• Work order
Across the listing below, count the lines containing "note". Answer with that number only.

--- START ---

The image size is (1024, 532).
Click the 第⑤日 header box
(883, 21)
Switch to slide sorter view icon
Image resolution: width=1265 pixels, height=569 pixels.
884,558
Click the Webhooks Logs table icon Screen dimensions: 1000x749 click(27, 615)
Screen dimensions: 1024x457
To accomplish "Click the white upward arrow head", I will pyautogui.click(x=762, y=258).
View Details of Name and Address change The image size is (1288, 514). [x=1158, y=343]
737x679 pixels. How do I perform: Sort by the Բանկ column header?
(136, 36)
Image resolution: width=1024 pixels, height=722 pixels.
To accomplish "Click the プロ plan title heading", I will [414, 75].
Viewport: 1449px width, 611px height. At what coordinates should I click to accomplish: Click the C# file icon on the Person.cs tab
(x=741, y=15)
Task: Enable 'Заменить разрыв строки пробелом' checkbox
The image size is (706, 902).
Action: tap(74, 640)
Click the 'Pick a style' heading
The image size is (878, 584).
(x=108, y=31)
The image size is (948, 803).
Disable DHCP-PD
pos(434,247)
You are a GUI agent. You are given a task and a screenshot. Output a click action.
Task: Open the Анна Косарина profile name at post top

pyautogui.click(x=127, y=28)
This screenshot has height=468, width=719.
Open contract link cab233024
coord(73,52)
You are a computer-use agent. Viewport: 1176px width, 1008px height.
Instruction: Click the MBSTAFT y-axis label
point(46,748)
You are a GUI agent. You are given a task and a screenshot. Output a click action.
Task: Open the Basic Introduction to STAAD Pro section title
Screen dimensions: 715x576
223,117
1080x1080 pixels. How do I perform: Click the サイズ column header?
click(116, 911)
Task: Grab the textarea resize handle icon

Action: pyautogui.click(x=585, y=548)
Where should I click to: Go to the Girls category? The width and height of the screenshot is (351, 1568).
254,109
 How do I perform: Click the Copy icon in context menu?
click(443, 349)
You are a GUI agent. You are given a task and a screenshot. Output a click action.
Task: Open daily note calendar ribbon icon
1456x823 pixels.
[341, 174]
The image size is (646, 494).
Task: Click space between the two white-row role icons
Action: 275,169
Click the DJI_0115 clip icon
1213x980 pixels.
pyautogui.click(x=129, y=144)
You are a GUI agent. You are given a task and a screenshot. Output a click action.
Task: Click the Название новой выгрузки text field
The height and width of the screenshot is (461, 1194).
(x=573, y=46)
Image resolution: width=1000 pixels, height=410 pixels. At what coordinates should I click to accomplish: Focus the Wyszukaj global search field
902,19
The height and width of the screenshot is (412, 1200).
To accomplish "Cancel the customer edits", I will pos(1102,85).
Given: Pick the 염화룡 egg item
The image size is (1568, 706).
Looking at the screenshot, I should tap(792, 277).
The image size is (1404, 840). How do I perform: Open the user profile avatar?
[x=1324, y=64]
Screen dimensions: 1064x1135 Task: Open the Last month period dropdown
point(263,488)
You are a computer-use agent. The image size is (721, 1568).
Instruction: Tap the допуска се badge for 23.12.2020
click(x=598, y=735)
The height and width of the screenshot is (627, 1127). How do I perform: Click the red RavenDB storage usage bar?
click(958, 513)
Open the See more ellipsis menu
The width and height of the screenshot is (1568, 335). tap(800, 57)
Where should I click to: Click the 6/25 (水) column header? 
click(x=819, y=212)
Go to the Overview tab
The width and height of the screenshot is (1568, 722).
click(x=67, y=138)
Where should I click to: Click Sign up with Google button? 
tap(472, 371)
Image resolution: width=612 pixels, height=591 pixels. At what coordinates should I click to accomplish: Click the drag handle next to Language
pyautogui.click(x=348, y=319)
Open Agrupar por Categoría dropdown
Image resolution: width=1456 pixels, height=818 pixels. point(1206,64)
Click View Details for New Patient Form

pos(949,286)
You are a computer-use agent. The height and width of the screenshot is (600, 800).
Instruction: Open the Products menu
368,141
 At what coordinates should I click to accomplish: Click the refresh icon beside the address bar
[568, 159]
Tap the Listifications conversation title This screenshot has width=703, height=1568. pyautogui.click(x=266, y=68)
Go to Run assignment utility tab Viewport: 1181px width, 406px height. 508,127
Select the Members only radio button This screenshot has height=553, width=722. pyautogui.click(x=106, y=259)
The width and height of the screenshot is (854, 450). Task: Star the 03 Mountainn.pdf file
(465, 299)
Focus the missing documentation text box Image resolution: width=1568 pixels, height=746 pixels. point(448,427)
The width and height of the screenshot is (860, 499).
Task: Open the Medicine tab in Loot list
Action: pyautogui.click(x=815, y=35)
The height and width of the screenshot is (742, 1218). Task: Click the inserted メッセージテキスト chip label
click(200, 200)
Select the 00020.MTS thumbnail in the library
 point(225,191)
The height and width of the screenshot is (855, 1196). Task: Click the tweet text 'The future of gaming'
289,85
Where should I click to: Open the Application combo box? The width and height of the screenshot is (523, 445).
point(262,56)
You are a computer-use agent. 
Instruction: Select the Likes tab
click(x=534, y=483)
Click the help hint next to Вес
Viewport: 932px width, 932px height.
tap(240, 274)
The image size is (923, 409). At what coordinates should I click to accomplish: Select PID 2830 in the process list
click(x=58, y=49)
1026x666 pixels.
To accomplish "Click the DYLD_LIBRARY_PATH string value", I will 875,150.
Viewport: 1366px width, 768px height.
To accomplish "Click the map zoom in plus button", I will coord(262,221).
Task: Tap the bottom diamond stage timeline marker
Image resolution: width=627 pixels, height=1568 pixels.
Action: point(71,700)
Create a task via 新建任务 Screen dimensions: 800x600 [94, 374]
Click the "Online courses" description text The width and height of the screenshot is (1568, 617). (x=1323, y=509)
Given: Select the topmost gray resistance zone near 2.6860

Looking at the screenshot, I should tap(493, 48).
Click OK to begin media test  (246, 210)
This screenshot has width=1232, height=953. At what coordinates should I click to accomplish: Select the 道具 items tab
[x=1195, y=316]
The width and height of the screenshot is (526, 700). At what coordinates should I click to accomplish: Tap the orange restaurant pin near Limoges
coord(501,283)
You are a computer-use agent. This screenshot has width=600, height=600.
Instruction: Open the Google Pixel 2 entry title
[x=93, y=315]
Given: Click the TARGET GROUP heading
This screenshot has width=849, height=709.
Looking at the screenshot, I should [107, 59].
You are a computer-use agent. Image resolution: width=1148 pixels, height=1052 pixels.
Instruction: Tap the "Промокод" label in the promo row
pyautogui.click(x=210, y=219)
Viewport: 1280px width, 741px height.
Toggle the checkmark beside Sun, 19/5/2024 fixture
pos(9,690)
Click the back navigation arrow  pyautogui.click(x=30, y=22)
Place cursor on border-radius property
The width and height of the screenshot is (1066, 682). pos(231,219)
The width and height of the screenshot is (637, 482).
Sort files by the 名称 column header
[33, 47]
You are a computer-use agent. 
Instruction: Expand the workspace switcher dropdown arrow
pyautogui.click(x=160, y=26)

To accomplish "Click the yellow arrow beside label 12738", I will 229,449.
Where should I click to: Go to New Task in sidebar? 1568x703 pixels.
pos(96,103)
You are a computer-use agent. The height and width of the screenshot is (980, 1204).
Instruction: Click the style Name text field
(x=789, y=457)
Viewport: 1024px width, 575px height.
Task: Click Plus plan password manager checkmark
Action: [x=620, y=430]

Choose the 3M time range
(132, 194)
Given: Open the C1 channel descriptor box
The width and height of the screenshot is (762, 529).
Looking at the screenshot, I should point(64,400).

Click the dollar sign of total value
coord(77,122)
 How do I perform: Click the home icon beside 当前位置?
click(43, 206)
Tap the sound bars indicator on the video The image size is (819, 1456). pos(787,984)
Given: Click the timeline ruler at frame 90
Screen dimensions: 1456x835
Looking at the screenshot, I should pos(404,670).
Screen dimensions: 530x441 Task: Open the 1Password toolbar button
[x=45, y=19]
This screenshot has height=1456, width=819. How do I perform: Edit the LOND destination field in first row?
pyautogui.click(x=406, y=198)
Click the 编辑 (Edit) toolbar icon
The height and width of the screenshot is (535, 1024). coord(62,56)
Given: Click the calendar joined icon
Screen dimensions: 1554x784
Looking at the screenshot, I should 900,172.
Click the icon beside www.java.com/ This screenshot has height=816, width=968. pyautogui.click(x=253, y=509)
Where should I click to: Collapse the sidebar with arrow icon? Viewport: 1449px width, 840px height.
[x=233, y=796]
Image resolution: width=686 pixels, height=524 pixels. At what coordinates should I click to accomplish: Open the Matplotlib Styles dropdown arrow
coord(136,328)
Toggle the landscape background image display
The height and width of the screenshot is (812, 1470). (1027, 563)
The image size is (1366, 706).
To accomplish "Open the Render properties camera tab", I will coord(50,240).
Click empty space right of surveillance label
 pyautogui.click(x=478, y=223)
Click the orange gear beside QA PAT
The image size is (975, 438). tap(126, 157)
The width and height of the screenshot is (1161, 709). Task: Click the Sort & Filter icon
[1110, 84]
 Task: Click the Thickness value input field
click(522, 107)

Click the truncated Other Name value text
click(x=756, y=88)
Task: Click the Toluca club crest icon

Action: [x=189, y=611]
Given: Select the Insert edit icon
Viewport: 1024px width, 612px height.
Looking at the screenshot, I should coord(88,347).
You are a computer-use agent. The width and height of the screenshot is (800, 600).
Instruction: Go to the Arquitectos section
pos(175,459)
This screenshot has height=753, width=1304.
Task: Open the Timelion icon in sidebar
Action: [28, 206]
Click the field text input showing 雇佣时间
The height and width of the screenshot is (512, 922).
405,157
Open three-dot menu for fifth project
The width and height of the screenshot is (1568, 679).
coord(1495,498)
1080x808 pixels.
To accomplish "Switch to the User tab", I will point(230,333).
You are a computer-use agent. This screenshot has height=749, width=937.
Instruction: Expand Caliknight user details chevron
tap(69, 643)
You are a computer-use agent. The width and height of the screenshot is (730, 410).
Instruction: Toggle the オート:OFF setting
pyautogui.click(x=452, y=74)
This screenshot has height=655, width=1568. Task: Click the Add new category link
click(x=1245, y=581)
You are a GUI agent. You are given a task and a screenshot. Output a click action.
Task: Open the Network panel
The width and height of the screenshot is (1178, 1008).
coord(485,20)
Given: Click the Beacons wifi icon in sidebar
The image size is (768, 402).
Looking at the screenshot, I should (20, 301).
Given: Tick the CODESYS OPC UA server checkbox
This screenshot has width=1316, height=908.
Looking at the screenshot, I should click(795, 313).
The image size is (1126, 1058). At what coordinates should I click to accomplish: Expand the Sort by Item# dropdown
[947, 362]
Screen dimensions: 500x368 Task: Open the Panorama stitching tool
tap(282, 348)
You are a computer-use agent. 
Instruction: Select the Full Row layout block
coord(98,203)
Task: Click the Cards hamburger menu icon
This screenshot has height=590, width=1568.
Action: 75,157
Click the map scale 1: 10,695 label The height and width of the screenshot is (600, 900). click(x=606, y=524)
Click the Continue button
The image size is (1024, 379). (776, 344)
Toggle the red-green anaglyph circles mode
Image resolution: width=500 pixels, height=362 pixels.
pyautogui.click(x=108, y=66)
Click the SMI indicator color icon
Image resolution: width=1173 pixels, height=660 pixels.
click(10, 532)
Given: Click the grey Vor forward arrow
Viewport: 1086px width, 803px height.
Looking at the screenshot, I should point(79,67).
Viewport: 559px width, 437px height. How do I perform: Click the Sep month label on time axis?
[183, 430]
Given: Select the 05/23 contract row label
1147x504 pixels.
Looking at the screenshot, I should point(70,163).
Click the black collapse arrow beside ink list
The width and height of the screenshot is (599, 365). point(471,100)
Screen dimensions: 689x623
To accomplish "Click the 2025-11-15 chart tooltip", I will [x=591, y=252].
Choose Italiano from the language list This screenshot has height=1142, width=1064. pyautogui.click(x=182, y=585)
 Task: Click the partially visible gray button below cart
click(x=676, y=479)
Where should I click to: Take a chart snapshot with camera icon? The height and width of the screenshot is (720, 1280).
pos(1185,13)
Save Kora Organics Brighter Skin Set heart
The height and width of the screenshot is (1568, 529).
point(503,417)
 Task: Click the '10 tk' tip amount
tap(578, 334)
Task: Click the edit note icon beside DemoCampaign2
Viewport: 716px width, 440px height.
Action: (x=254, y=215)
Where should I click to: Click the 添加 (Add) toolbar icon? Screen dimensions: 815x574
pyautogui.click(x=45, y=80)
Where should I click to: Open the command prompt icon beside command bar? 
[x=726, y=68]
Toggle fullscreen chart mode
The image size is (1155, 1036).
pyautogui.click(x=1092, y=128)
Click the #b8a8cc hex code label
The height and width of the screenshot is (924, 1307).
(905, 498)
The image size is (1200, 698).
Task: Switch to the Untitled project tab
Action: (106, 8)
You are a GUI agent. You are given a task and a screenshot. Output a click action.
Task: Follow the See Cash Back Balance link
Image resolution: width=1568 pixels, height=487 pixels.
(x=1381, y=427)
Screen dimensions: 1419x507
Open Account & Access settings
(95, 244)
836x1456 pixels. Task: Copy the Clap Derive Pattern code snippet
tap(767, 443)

--- END ---

• Answer
2